*** Begin section ***

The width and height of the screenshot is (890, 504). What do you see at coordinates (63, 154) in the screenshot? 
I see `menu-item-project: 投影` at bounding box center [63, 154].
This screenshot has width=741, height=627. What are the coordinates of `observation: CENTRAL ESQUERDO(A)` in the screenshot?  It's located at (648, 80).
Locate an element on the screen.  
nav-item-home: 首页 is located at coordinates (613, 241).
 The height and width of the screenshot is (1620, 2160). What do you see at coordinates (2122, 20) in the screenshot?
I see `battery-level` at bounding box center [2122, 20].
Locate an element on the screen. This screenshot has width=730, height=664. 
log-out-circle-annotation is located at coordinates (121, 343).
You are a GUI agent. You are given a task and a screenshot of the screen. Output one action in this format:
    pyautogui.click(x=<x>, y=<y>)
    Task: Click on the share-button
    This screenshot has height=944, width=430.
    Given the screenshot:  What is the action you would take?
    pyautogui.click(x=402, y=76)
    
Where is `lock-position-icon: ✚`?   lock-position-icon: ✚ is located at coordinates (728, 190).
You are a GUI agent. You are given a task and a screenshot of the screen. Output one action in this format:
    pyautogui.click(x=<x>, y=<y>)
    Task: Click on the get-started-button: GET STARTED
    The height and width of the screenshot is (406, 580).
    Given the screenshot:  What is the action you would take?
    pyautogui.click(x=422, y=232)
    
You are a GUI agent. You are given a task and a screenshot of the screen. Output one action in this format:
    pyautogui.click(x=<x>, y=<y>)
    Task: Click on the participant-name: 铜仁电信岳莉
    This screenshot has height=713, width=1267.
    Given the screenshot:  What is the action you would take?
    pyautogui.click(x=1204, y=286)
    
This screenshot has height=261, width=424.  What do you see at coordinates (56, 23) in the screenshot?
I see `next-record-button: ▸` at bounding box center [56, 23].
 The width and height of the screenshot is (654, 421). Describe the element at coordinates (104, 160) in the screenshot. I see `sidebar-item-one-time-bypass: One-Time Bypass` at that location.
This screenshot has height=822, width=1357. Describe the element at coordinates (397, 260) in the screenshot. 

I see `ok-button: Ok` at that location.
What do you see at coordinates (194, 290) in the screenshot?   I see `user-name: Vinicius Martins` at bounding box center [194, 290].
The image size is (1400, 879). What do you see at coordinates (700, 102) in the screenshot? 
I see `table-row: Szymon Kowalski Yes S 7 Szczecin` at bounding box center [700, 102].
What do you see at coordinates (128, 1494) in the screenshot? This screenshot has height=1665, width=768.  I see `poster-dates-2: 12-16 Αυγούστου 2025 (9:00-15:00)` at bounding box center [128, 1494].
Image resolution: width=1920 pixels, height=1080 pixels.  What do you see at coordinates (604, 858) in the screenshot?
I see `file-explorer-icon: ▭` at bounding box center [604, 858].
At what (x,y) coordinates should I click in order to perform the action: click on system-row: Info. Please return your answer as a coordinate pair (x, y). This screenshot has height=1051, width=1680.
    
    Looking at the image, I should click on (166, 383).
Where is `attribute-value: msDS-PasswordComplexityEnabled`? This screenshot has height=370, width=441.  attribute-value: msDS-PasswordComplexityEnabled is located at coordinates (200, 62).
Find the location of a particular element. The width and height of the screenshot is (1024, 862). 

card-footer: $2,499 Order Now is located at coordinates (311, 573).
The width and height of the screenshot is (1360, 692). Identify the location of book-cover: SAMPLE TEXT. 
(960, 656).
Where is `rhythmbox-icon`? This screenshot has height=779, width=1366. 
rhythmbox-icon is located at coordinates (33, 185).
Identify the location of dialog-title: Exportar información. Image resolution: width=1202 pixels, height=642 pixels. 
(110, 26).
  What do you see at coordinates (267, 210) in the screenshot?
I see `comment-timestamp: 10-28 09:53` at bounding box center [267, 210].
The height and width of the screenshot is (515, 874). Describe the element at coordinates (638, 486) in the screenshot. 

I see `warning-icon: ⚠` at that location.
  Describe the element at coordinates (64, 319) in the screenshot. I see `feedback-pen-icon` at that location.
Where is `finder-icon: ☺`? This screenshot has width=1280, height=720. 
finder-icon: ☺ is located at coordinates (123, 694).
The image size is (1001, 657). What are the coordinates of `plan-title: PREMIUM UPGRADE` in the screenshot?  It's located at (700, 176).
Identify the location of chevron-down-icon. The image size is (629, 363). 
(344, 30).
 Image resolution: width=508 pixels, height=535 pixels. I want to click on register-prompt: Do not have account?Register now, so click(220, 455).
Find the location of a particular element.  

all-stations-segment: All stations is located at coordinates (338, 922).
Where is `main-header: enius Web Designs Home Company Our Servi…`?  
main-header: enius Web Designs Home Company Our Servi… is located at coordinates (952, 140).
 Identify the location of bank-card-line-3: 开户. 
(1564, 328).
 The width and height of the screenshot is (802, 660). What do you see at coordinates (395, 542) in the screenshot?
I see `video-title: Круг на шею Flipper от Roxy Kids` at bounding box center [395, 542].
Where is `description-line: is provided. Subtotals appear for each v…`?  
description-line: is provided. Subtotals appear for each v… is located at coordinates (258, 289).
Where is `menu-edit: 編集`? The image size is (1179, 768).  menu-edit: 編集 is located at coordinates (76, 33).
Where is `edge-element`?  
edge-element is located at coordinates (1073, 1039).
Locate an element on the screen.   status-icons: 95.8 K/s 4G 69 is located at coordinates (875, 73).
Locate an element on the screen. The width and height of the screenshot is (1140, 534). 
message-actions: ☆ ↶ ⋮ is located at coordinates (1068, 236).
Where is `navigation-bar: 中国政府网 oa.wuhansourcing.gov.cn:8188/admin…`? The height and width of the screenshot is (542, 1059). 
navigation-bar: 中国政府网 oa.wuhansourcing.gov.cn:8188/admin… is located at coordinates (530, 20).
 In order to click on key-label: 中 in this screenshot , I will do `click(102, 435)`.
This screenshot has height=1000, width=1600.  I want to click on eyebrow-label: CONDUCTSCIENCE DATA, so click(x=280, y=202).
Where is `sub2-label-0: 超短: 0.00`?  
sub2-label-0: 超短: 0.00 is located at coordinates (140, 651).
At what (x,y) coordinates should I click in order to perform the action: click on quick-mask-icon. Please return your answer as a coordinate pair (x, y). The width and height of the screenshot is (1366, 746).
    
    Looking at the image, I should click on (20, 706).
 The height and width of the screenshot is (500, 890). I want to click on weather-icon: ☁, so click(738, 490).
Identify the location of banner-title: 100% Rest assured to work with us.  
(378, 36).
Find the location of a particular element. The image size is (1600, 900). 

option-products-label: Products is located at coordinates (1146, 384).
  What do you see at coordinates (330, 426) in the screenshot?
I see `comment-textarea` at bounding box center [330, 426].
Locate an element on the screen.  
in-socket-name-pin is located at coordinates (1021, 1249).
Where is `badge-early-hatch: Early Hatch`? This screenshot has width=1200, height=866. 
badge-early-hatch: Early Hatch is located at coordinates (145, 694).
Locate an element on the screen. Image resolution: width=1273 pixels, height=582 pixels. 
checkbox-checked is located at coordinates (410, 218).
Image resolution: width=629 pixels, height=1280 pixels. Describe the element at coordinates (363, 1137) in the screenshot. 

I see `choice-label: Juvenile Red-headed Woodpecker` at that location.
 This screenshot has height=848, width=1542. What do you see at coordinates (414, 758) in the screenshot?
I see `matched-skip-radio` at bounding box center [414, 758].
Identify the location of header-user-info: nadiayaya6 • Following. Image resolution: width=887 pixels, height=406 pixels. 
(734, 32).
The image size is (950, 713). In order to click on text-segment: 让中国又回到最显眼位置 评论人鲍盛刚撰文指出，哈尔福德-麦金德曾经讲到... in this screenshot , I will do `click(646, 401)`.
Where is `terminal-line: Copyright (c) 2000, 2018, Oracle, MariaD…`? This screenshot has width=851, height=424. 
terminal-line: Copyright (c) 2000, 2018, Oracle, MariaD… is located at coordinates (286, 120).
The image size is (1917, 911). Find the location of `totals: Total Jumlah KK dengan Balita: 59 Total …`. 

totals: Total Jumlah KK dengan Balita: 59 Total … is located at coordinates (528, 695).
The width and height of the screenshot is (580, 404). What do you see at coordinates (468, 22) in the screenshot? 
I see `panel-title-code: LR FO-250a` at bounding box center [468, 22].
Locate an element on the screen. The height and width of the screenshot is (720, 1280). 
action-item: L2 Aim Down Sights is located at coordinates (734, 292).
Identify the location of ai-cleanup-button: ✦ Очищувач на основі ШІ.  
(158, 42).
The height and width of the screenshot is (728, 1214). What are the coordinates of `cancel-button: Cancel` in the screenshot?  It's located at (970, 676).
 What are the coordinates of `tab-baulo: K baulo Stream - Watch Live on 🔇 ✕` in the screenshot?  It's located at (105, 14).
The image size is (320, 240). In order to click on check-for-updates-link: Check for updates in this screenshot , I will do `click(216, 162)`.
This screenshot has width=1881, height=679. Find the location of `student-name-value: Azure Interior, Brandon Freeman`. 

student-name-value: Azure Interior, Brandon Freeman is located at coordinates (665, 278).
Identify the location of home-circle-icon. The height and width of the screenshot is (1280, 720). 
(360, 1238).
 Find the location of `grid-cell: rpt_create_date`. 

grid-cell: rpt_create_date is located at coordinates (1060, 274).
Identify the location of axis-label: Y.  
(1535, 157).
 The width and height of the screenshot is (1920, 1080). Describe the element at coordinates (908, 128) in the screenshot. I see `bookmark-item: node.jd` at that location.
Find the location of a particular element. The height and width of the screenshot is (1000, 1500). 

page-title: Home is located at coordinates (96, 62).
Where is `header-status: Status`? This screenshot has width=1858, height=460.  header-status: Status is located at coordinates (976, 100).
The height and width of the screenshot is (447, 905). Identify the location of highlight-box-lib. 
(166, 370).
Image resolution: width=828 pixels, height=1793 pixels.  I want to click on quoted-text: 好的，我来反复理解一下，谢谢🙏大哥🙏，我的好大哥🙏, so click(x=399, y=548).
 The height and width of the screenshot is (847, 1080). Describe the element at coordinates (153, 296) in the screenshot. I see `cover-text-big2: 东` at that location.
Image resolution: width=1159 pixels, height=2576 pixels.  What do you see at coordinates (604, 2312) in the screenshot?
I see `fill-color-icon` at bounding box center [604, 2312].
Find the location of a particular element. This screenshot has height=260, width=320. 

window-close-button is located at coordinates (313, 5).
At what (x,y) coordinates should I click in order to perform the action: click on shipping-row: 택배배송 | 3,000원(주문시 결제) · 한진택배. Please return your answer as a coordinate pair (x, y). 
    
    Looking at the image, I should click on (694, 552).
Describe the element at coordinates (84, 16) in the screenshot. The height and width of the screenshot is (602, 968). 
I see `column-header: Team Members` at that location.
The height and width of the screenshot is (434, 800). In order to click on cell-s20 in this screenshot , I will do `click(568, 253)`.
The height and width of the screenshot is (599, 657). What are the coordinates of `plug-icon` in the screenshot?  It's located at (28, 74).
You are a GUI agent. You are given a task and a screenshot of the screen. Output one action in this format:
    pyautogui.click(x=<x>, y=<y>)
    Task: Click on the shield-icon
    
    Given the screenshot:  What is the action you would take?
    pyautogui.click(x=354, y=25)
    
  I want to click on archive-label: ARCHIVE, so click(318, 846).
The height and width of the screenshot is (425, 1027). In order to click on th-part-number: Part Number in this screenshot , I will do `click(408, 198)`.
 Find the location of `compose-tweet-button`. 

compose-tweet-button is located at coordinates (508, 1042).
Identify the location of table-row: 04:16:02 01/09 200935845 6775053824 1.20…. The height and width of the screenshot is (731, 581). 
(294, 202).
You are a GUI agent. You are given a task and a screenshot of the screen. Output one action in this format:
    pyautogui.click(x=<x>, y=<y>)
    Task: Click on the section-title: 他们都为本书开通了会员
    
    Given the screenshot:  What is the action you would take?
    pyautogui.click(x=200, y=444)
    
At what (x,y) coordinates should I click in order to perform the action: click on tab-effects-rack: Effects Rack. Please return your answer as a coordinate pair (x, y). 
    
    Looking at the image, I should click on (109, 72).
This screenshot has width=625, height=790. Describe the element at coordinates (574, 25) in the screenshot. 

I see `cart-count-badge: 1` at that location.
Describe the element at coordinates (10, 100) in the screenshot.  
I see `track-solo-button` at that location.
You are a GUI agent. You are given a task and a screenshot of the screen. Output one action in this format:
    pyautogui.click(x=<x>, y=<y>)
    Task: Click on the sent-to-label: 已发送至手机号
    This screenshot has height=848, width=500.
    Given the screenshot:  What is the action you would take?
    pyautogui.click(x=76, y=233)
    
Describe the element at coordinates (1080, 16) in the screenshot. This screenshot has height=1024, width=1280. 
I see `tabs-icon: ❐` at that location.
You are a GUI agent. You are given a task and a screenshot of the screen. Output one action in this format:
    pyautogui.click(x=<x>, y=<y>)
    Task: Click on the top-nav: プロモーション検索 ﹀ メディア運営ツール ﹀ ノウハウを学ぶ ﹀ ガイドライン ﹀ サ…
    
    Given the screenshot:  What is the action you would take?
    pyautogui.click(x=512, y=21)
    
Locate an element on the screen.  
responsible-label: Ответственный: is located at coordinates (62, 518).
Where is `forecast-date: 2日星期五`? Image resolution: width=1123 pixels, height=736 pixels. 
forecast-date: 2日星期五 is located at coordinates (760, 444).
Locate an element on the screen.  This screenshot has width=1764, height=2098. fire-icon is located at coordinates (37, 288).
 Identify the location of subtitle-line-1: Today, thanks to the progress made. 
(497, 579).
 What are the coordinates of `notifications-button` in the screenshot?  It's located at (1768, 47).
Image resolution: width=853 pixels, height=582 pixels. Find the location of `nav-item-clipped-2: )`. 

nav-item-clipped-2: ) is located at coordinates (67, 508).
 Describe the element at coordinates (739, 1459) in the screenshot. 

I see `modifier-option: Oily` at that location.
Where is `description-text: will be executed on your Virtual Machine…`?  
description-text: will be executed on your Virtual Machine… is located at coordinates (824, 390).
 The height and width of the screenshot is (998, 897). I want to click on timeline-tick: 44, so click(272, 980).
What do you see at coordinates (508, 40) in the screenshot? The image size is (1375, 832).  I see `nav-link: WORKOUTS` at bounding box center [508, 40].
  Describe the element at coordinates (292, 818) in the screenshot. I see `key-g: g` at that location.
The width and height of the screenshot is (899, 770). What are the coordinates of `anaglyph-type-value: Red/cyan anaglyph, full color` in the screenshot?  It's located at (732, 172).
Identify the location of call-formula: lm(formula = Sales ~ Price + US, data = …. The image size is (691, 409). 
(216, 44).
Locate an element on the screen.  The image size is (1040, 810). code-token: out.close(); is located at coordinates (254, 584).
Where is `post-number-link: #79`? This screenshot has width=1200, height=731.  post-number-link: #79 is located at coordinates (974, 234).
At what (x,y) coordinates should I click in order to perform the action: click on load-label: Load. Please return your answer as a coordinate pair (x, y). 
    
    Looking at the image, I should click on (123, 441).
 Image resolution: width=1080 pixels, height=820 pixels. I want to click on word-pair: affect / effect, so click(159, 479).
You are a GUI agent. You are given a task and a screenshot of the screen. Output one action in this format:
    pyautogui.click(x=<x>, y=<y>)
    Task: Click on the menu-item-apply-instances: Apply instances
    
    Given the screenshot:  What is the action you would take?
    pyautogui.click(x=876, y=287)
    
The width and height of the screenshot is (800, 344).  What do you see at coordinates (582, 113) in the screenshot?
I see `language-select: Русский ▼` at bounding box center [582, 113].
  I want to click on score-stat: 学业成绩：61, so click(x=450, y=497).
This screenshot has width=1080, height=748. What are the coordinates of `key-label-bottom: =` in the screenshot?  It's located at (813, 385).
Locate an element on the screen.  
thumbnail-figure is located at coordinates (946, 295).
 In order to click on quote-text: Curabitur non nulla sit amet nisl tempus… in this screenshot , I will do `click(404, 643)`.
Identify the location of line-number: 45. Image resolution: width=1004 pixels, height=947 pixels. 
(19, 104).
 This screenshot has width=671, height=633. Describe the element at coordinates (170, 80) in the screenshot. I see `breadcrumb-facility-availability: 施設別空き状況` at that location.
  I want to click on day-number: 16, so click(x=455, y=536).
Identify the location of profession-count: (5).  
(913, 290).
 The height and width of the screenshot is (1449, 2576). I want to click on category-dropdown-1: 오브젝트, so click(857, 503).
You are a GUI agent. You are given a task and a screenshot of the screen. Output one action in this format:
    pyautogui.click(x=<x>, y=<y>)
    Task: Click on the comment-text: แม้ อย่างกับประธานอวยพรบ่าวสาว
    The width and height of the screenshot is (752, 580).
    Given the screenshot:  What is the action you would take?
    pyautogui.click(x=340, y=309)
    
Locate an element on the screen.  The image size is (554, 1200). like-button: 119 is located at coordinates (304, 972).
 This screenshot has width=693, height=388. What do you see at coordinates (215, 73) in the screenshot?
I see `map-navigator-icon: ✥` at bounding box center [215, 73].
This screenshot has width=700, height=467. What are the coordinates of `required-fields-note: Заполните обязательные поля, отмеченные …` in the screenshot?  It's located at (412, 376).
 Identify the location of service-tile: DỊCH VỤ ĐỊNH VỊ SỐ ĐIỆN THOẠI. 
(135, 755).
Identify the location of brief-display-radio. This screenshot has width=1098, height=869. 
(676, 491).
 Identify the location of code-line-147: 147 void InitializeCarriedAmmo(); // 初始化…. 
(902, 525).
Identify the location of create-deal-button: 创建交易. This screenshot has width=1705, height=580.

*** End section ***

Copy from the material above, unchanged, the lines from the one containing "The width and height of the screenshot is (800, 344)." through the one containing "In order to click on quote-text: Curabitur", with both of those lines included.

YOUR SOLUTION –
The width and height of the screenshot is (800, 344).  What do you see at coordinates (582, 113) in the screenshot?
I see `language-select: Русский ▼` at bounding box center [582, 113].
  I want to click on score-stat: 学业成绩：61, so click(x=450, y=497).
This screenshot has width=1080, height=748. What are the coordinates of `key-label-bottom: =` in the screenshot?  It's located at (813, 385).
Locate an element on the screen.  
thumbnail-figure is located at coordinates (946, 295).
 In order to click on quote-text: Curabitur non nulla sit amet nisl tempus… in this screenshot , I will do `click(404, 643)`.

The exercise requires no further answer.